The agreement, which includes the Jaish al Islam rebel faction, went into effect at midday on Thursday (1000 GMT), Egyptian state television said.

The announcement did not name the exact area or towns covered by the ceasefire, and did not mention the Syrian regime.

There was no immediate comment from Damascus.

Fighting between Syrian regime and rebels

Backed by Russia, Iran and Shia militias, the regime has pushed back rebels over the past year, shoring up its rule over the main urban centres.

Through a series of military offensives and evacuation deals, the regime has snuffed out several opposition pockets around Damascus.
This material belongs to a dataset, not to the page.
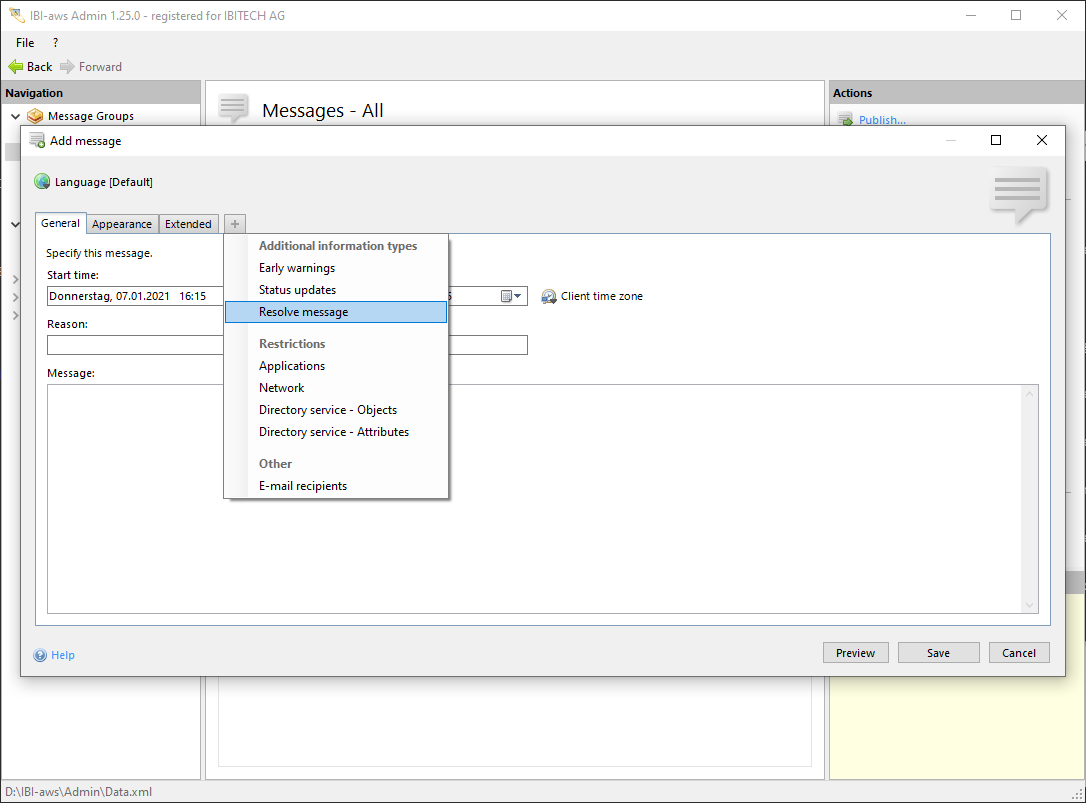Click the Preview button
Thousands of rebels and civilians have poured into the insurgent-held Idlib province in northwest Syria, transferred out of towns and cities that the Syrian regime army retook.
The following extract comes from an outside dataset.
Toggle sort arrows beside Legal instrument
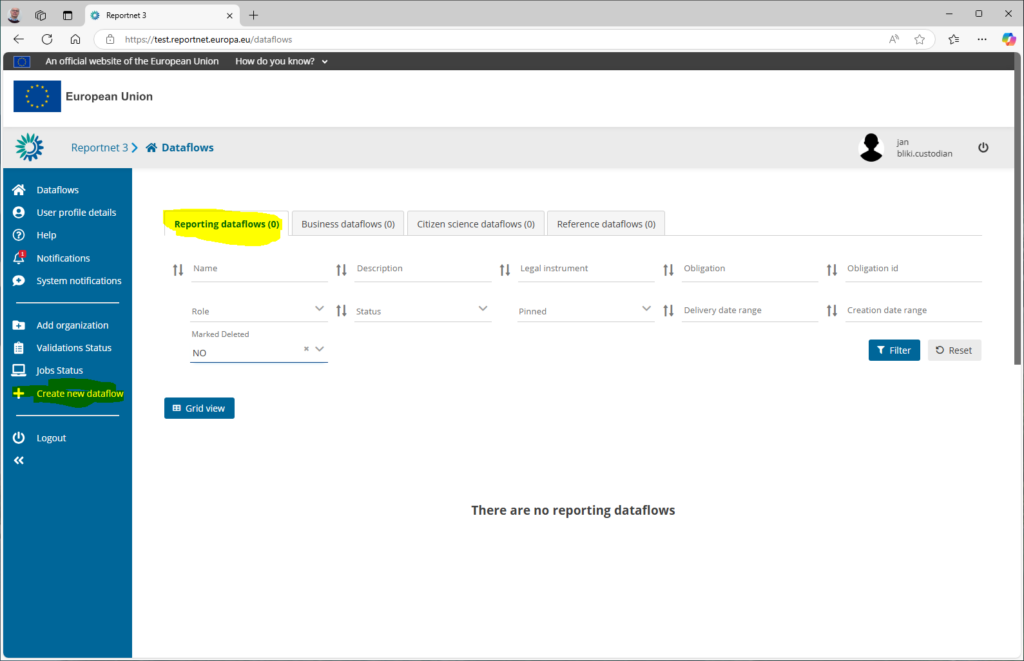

In recent months, a string of ceasefire deals has eased some of the fighting between regime forces and rebels in western Syria, including a truce in the southwest brokered by Russia and the US. 

Washington's Syria policy 

US Secretary of State Rex Tillerson has given assurances that Washington's only goal in Syria is fighting Daesh, the TASS news agency cited Russian Foreign Minister Sergei Lavrov as saying on Thursday.

Lavrov said he had last had a telephone conversation with Tillerson on October 9, the agency reported.

Russia's defence ministry accused the US on Tuesday of pretending to fight Daesh and of deliberately reducing its air strikes in Iraq to allow the group's militants to stream into Syria to slow the Russian-backed advance of the Syrian regime army.

Lavrov, touching upon a possible US withdrawal from the Iran nuclear deal, said it was hard to imagine how it could be legally implemented, TASS reported. 

Yazidi fighters in Raqqa

Many Yazidi fighters are taking part in the Raqqa battle in Syria in revenge of Daesh violence against their people.

The PKK-backed Yazidis were targeted by Daesh in 2014 as the militant group tried to force all non-Muslims out of areas around Mosul. 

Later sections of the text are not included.